__Entries shown__:
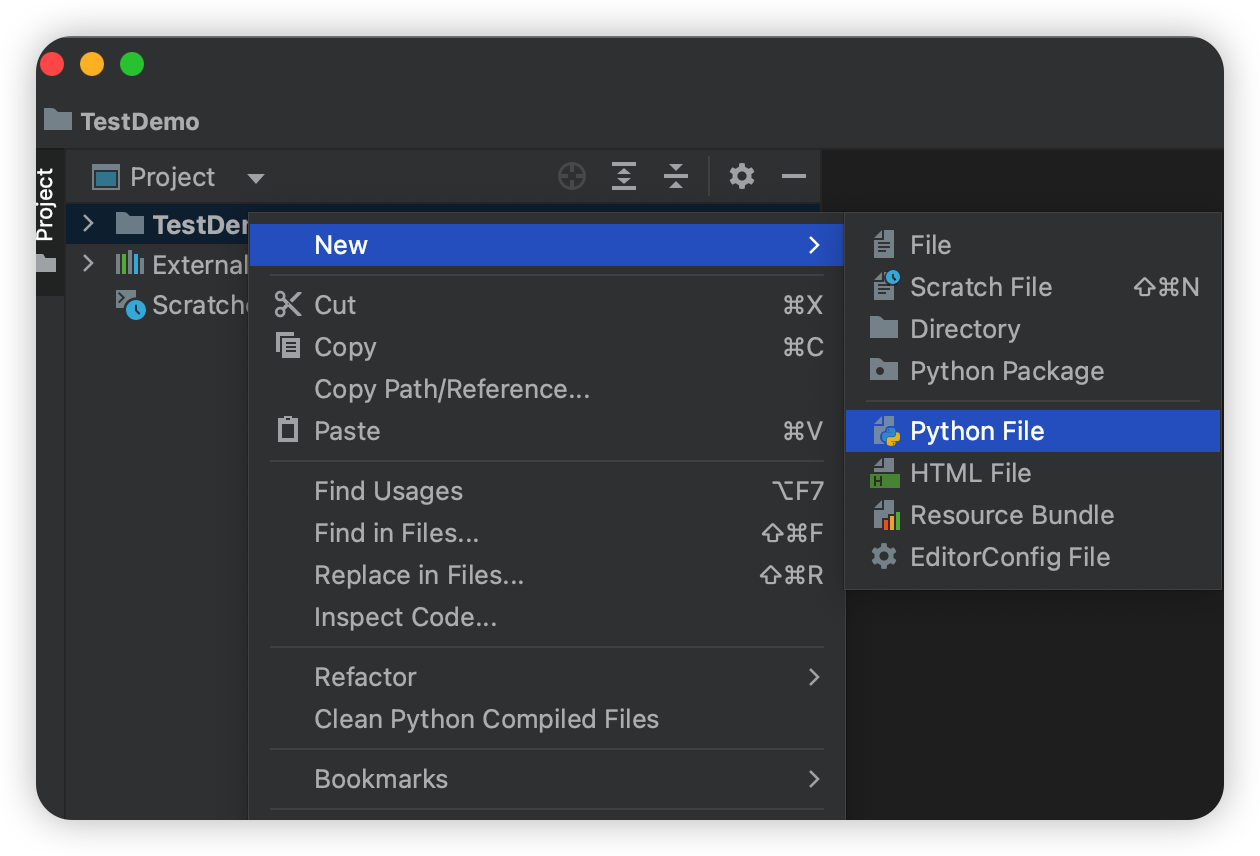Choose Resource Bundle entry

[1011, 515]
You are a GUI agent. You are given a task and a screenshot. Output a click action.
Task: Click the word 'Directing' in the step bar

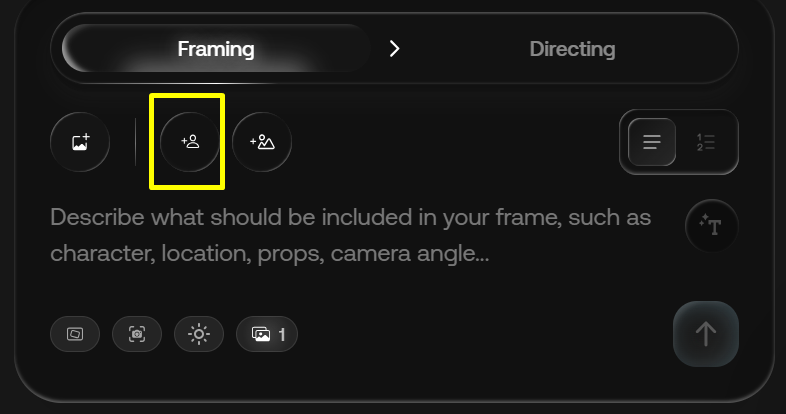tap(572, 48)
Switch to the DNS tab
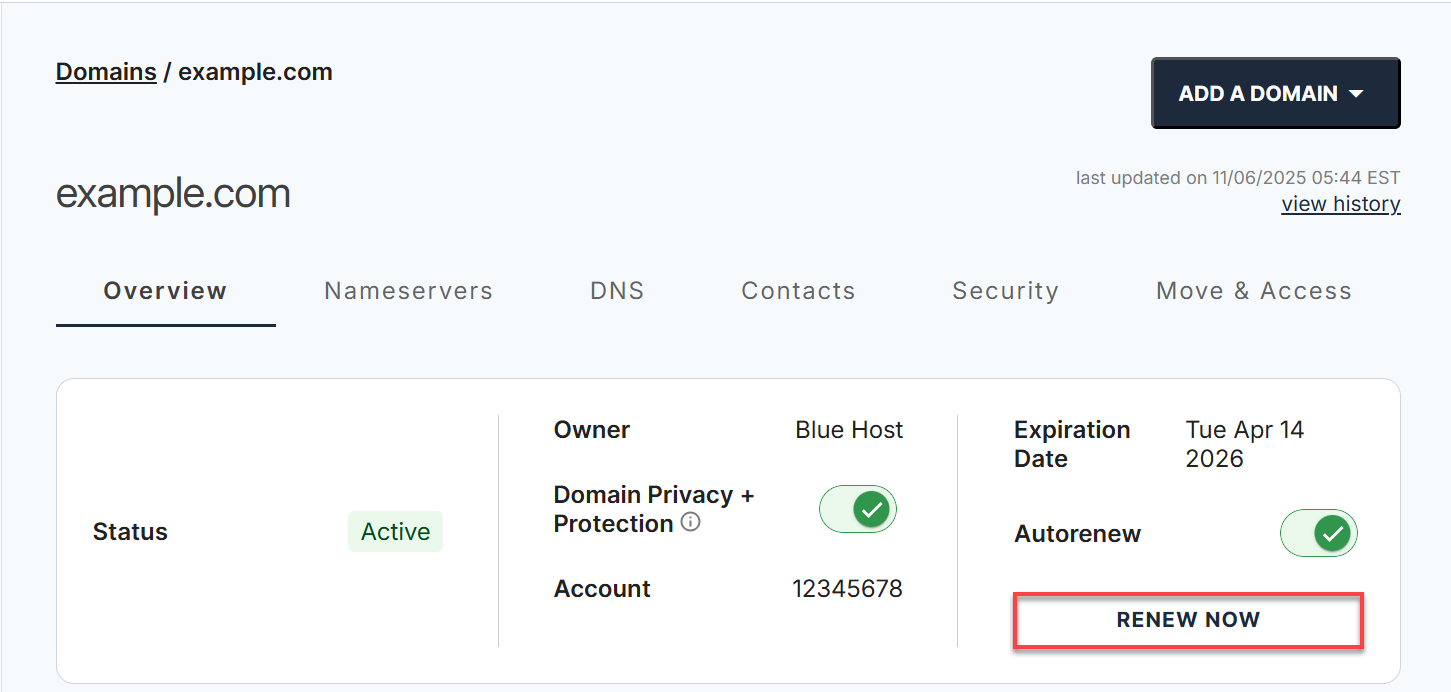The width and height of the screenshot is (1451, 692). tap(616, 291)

__What needs to be done__: Restate word for word the lines running from the one with "You are a GUI" to the end of the entries; pictures are to be left out.

__Answer section__:
You are a GUI agent. You are given a task and a screenshot. Output a click action.
Task: Click the word 'Directing' in the step bar

tap(572, 48)
Switch to the DNS tab
The width and height of the screenshot is (1451, 692). tap(616, 291)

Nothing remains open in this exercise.